Spot gold was down 0.5% at $1,877.18 per ounce, as of 0519 GMT, its lowest since February 16. US gold futures slipped 0.6% to $1,877.70.
Gold has been holding very well above $1,900, but has seen pressure from the dollar, and the underlying factor of the US Federal Reserve being expected to raise interest rates by 50 basis points next week, said Brian Lan, managing director at dealer GoldSilver Central.
The dollar index is at five-year highs and a further push above 103.82 would send it to levels not visited since late-2002.
A stronger dollar makes greenback-priced gold less attractive for other currency holders.
Benchmark 10-year US Treasury yields also firmed as investors awaited further clarity on the “restrictive” policy the Fed plans to pursue next week to combat inflation by curbing economic growth.
Gold is highly sensitive to rising US short-term interest rates and higher yields, which increase the opportunity cost of holding non-yielding bullion.
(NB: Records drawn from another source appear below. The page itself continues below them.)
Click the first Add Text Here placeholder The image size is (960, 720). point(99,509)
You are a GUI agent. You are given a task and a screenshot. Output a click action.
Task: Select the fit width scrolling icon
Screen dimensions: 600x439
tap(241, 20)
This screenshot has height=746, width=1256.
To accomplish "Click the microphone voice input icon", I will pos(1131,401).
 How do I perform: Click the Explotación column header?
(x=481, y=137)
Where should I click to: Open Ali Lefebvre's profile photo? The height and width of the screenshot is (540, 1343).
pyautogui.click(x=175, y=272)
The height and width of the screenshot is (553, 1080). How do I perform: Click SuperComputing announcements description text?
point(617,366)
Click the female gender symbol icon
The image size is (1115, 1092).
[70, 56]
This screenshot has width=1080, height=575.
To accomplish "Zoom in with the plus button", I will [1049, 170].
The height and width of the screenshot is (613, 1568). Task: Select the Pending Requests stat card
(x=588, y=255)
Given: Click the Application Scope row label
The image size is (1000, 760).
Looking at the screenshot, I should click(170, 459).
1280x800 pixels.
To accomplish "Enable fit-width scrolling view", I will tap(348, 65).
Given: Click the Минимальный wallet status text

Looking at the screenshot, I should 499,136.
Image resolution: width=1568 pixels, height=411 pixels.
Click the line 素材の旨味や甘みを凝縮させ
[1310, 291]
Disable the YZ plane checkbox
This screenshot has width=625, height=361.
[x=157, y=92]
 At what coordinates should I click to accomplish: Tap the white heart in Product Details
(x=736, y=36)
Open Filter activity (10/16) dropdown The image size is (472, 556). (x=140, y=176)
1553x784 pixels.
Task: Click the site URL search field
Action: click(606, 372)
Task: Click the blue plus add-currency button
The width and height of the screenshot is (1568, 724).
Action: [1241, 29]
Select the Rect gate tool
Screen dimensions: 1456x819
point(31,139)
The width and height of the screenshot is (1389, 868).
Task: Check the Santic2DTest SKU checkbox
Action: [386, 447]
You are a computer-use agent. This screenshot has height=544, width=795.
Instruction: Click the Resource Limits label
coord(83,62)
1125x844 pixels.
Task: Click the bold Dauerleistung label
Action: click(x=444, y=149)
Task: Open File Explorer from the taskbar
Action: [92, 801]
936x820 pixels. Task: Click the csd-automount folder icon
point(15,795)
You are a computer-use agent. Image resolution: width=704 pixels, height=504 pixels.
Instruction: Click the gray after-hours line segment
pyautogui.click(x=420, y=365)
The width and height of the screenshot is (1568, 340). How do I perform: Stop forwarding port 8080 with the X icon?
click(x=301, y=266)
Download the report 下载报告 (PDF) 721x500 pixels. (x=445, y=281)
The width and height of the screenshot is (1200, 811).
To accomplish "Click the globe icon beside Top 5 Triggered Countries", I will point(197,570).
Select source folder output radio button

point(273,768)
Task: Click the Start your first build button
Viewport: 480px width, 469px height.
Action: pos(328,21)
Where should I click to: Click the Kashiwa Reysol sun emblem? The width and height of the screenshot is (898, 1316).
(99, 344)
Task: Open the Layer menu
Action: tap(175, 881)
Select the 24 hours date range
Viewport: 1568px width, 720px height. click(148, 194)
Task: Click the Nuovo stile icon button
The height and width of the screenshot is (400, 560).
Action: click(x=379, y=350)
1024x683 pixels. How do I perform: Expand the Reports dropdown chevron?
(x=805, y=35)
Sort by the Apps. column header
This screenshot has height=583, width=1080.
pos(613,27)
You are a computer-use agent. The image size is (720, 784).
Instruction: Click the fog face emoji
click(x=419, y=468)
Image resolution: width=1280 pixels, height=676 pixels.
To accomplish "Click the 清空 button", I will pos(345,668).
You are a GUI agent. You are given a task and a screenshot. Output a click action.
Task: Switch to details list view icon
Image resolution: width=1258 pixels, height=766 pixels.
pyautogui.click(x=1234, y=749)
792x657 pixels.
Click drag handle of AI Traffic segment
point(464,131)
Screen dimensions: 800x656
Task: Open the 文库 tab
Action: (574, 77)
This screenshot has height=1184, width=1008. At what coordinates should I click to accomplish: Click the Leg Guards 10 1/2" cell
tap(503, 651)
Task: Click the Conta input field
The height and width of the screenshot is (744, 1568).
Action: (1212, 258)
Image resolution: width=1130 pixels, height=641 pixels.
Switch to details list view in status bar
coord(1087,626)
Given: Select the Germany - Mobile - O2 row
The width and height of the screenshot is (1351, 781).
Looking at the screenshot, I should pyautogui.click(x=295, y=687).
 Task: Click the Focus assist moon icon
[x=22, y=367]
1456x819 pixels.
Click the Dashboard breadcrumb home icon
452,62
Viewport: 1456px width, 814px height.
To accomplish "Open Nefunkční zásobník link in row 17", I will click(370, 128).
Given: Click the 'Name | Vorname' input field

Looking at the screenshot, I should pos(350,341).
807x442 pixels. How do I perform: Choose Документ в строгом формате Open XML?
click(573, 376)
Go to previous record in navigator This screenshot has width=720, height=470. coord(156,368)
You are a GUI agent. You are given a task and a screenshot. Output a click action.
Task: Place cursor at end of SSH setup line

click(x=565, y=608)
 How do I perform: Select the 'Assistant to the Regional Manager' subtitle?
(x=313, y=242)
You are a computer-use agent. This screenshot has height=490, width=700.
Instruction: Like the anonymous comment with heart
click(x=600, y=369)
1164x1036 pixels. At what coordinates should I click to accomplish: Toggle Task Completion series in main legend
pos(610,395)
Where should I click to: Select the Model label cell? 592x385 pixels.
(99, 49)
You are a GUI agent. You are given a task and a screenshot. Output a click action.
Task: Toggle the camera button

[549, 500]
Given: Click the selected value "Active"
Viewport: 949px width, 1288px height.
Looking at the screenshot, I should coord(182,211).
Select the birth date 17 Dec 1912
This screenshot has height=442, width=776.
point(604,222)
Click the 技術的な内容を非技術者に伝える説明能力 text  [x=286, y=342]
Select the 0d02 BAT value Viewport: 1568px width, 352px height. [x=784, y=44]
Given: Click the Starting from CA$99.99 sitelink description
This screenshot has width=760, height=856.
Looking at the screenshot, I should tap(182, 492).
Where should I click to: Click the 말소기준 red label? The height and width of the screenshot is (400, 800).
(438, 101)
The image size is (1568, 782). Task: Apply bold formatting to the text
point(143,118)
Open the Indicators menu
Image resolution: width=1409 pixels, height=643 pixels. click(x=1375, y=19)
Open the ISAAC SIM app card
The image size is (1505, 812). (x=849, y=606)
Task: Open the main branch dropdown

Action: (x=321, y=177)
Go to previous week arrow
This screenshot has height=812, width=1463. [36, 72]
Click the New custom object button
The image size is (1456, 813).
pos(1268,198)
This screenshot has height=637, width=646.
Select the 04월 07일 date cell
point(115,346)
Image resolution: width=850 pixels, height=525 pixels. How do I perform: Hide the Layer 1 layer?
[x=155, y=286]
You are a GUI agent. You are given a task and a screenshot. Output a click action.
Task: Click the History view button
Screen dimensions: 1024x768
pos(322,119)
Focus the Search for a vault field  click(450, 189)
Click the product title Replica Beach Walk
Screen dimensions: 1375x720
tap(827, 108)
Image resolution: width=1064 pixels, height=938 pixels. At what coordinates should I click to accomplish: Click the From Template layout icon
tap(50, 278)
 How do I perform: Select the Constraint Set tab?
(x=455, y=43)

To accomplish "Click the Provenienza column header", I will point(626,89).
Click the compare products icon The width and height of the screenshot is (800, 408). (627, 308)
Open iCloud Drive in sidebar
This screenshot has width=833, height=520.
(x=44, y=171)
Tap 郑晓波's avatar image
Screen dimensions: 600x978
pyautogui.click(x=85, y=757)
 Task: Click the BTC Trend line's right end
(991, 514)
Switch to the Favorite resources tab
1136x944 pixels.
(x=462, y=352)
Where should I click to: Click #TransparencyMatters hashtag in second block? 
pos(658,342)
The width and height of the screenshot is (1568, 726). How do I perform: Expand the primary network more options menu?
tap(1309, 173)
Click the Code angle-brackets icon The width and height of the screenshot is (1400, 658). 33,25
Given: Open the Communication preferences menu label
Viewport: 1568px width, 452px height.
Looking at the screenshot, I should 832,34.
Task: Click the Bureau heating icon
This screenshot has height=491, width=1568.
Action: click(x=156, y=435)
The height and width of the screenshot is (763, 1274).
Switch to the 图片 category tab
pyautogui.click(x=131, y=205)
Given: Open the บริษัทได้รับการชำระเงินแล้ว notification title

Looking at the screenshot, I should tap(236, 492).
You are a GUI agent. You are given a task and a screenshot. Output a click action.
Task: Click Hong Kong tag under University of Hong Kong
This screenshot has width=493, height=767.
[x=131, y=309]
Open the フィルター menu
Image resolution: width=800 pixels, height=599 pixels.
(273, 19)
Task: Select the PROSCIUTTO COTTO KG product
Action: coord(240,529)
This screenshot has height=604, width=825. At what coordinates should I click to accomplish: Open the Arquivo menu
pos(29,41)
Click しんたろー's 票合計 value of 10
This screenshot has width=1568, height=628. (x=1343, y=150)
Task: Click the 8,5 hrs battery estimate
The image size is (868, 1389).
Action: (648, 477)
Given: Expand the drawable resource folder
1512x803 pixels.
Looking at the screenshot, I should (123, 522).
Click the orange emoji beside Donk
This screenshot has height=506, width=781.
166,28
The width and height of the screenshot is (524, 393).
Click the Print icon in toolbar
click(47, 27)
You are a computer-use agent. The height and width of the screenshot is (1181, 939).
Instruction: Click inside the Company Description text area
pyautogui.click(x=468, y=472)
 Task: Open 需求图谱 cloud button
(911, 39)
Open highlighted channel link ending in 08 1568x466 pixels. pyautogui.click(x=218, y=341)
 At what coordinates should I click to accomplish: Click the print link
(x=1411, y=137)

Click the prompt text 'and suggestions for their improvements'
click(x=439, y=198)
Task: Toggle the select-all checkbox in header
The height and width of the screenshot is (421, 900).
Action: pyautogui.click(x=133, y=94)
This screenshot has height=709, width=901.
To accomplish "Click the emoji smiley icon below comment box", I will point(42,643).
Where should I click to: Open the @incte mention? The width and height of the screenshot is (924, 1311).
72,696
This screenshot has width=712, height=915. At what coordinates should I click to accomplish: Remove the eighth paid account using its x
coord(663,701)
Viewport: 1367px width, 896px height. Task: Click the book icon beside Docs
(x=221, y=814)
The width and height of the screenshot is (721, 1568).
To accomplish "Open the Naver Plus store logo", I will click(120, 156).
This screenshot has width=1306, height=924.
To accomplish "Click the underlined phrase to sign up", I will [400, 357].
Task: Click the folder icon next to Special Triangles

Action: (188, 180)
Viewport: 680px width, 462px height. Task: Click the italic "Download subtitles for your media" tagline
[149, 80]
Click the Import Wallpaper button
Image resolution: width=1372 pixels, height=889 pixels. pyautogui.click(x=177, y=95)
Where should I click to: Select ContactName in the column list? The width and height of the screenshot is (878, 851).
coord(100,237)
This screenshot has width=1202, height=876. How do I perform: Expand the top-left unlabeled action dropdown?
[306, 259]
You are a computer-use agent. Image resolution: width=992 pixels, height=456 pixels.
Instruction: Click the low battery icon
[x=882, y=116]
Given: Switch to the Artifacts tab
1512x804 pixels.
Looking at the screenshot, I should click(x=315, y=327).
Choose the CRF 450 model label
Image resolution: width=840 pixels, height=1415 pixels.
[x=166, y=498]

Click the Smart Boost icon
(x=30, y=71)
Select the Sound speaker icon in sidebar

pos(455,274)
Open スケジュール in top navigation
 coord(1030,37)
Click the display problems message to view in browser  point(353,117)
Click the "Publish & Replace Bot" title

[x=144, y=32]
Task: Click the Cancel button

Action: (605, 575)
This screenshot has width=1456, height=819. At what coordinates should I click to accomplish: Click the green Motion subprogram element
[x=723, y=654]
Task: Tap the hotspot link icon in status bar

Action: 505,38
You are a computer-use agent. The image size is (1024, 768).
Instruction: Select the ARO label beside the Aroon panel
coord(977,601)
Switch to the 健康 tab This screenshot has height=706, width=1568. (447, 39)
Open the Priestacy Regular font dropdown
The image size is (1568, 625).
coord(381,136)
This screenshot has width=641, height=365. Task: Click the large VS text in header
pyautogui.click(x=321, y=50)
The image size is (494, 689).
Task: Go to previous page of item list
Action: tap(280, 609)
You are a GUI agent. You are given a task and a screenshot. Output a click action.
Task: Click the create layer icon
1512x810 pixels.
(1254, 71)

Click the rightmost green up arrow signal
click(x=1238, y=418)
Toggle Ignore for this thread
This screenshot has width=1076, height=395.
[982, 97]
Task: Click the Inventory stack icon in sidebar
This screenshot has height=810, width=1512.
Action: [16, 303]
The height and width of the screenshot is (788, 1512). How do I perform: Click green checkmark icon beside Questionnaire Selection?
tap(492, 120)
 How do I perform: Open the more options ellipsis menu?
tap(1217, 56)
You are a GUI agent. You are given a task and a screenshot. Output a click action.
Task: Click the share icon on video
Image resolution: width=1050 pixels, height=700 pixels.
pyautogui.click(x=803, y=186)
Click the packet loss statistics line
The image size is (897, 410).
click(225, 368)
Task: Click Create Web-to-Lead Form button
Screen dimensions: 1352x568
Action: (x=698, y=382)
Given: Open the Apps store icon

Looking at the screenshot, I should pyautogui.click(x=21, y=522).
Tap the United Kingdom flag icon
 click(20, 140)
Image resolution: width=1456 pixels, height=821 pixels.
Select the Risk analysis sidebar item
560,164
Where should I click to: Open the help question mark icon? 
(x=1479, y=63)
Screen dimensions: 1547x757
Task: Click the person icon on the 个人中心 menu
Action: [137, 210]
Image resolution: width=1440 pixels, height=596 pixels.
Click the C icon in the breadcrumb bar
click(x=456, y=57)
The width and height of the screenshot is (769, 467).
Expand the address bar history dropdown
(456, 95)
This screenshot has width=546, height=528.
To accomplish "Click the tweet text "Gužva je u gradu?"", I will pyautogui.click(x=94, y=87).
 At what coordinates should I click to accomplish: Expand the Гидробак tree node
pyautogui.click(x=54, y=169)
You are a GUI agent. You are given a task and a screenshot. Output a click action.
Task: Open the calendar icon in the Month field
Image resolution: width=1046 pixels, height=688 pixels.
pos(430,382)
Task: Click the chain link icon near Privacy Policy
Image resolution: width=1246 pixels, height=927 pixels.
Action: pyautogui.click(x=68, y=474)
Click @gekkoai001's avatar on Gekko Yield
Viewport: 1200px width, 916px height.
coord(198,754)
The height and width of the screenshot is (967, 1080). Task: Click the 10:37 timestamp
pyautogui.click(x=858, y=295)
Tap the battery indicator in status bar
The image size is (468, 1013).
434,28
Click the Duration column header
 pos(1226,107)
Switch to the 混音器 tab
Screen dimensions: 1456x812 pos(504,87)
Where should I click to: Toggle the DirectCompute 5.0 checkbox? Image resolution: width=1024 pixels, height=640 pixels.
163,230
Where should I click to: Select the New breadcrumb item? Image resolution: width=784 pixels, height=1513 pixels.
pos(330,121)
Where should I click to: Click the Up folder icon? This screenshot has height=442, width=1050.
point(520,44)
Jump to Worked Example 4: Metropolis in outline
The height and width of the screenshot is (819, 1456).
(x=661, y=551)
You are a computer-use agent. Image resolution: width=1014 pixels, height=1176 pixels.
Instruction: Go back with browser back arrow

However, gold is also seen as a safe store of value during economic and political crises.
With gold prices failing to push higher despite a backdrop of the Ukraine war and rapid inflation, investors have probably decided to look elsewhere, Lan said, adding that lockdowns in China to combat the spread of COVID-19 have impacted demand from the top consumer.
Spot silver dropped 0.8% to $23.09 per ounce, platinum eased 0.6% to $912.22, while palladium gained 1.5% to $2,234.98.
For gold, in the event of further downside, the next level on watch may be at $1,850, Yeap Jun Rong, a market strategist at IG, said in a note.